A lot of people explain information through the parlour game "20 questions". The idea is to guess what object a person is thinking of by asking a series of up to 20 questions with strictly only yes / no answers. The point of this is that each answer (being strictly binary) gives exactly 1 bit of information. When the questioner guesses correctly after n≤20 questions, they will have received n bits of information.
Of course that is rather artificial and limited.

-------------

Here we explain, with an illustration, how information can be quantified in way that is a little more flexible.
What follows is an explanation based on a short story, found in Zernike (1972) [see our library page] and a little updated.

Here goes...
You friend sends you a text message saying that at some point next week she will visit you: it could be any day of the week and any time (on the hour) between 9am and 5pm. So you have 7 x 9 = 63 possible hours when she could arrive. The end of the text says that she will confirm the day and time in later messages. Next day, you receive another text saying ‘Wednesday’. The number of possibilities has now shrunk to just 9. Later in the afternoon you hear from her again: this time another terse message saying ‘11am’. By this point you know exactly when she will appear  because the number of possible hours of arrival is now only 1. So the first received information ( call it I1) gave you 63 possibilities (a range of uncertainty), the second (I2) got that down to 9 and the third (I3) left you with no uncertainty: just one possibility. Claude Shannon defined ‘information’ as a decrease in the uncertainty of a receiver, which exactly fits this little story. We can quantify the amount of information in the second and third text messages, using the change in uncertainty, noting that each text added to the information we had, to reduce your uncertainty. The total information received gave you no doubt about the time of arrival, so zero uncertainty. Intuitively, we would add the information in each text to get to this (it is, after all the total information (IT) that reduced the uncertainty to zero) IT = I1 + I2 + I3. However, uncertainty is a measure of the number of possibilities, that is it works with probability and probabilities combine by multiplying (e.g. the chance of throwing two sixes in a row is 6x6=36). Another way to put it is that just after the second text, the probability that it will be a particular hour on Wednesday (from 9am to 5pm) rises from 1/63 to 1/9, multiplying by 7, because the probability of Wednesday rises from 1/7 to 1 after the second text. Now, let me ask, what is it that has the effect of multiplying when it is added? The answer is logs, So, adding the log of probabilities has the effect of multiplying them (which is what we need). For this reason, Shannon deduced that the information content of a message was the log of the change in probabilities that it caused. So, we have that intuitively the total information of the texts is I1 + I2 + I3 = IT. And this is quantified by adding the probabilities of arrival hour:
P1 after the first text; P2 after the second and P3 after the third. Using logs in base 2 (we'll explain in a moment):

for the second two messages

I2 = K (log2 P1 - log2 P2) = K (-5.98 - -3.17)

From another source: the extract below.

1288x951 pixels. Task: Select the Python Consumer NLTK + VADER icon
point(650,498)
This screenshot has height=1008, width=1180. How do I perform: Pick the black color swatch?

I3 = K (log2 P2 - log2 P3) = K (-3.17 - 0) (note P3 is 1, so its log is zero).

We used base 2 for the logs, because this naturally gives units in binary bits of information.
Recall that a binary bit [1or 0] is the smallest possible difference and therefore smallest possible unit of data and by implication, of information. There are just two possibilities in a single bit, with probability of each being 0.5 and you don’t know which it will be until you ‘receive’ the bit of information, so the bit changes your uncertainty by K (log2 0.5 - log2 1) = K( -1 - 0)  = K. Now it is sensible, since this is the smallest unit of information, to define it equal to 1 bit. Thus K has the (convenient) value of -1 exactly, if we use log in base 2.

We can now work out the information content of the second two text messages:

I2 = 2.8 bits and I3 = 3.2 bits (roughly) and the total information of both messages was about 6 bits. Indeed if your friend had told you Wednesday at 11am in the second message, then that would have been worth about 6 bits and -( log2 1/63 - log2 1) is indeed about 6.

At this point it is important to notice that we are dealing with the semantic information content of the messages, not their syntactic information content (which ignores their meaning and just considers the probability of a sequence of letters).

One last thing, the first text message said that your friend would come sometime next week and we have not yet accounted for that information. This is because it is a bit difficult to specify: on the strict interpretation of the evidence and nothing but the evidence provided, you had no idea at all when, or even whether she would arrive, so the uncertainty was technically infinite. This is where the numerical calculations rather break down - they only work with finite possibilities. It would be easy to work out if you knew she would be coming sometime this year.